7.3. Certificati

Ora creiamo le richieste di certificato che ci interessano (ad es. per il servizio web):

	$ openssl req -new -keyout $CADIR/certs/web_key.pem \
	    -out $CADIR/certs/web_req.pem -days 1097 -nodes
      
durante la creazione ci verranno chiesti l'OU ed il CN, da riempiere rispettivamente con la tipologia del servizio ed il dn a cui fa riferimento il servizio.

I subjectAltName, quelle simpatiche estensioni di X.509v3, verranno specificate nei file extension (presenti in /opt/ca/ext) e verranno aggiunti quando la richiesta verrà firmata utilizzando il certificato di root della CA.

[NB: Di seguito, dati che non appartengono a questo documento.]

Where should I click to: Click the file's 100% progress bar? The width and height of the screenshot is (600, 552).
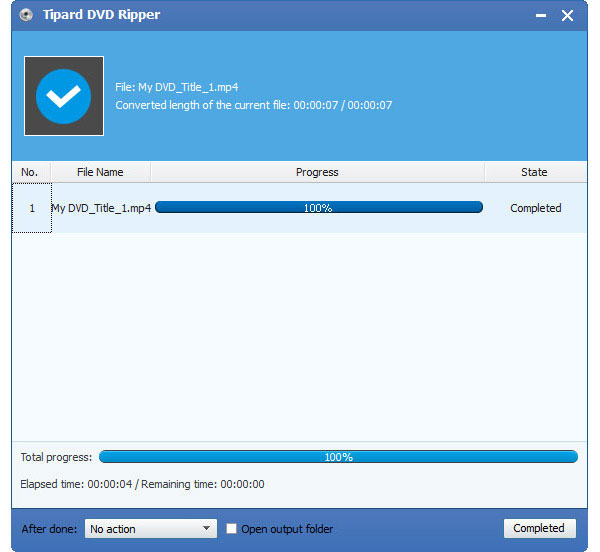(318, 208)
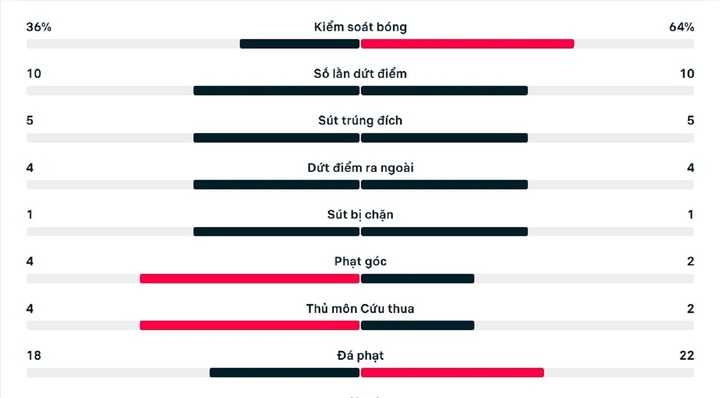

L'opzione -nodes ci permette di non cifrare la chiave, così da non dover inserire nessuna password durante la gestione e l'utilizzo della stessa. Nel caso venga fatta una richiesta senza l'opzione -nodes, per eliminare la password dalla chiave basterà eseguire il comando

	$ openssl rsa -in $CADIR/certs/web_key.pem \
	    -out $CADIR/certs/web_key.pem
      

Vediamo la richiesta di certificato:

	$ openssl req -text -noout -in $CADIR/certs/web_req.pem
      
Firmiamo il certificato appena creato:
	$ openssl ca -days 1097 -policy policy_anything \
	    -out $CADIR/certs/web_cert.pem \
	    -extfile $CADIR/ext/webserver.ext \
	    -infiles $CADIR/certs/web_req.pem
      

Ora sarà possibile eliminare web_req.pem e portare (nel caso del certificato per il server web) il certificato web_cert.pem e la rispettiva chiave web_key.pem su ogni server.

Vediamo come è stato modificato il nostro certificato:

	$ openssl x509 -text -noout -in $CADIR/certs/web_cert.pem
      
Possiamo notare l'aggiunta di alcune estensioni (definite nel file /opt/ca/ext/webserver.ext), prima non presenti. Questo è il contenuto del file:
basicConstraints        = CA:false
nsCertType              = server
keyUsage                = nonRepudiation, digitalSignature, \
                          keyEncipherment, dataEncipherment
extendedKeyUsage        = serverAuth
nsComment               = "web services"
subjectKeyIdentifier    = hash
authorityKeyIdentifier  = keyid, issuer:always
subjectAltName          = @subject_alt_name
issuerAltName           = issuer:copy
nsCaRevocationUrl       = http://dominio.org/crl/cacrl.crl
nsRevocationUrl         = http://dominio.org/crl/cacrl.crl
crlDistributionPoints   = @cdp_section


[ subject_alt_name ]
DNS.1=dominio.org
DNS.2=www.dominio.org
DNS.3=altro.dominio.org
email=copy

[ cdp_section ]
URI.1=http://dominio.org/crl/cacrl.crl
      

Per creare i certificati per tutti gli altri servizi basterà cambiare opportunamente i nomi delle richieste, delle chiavi e dei certificati.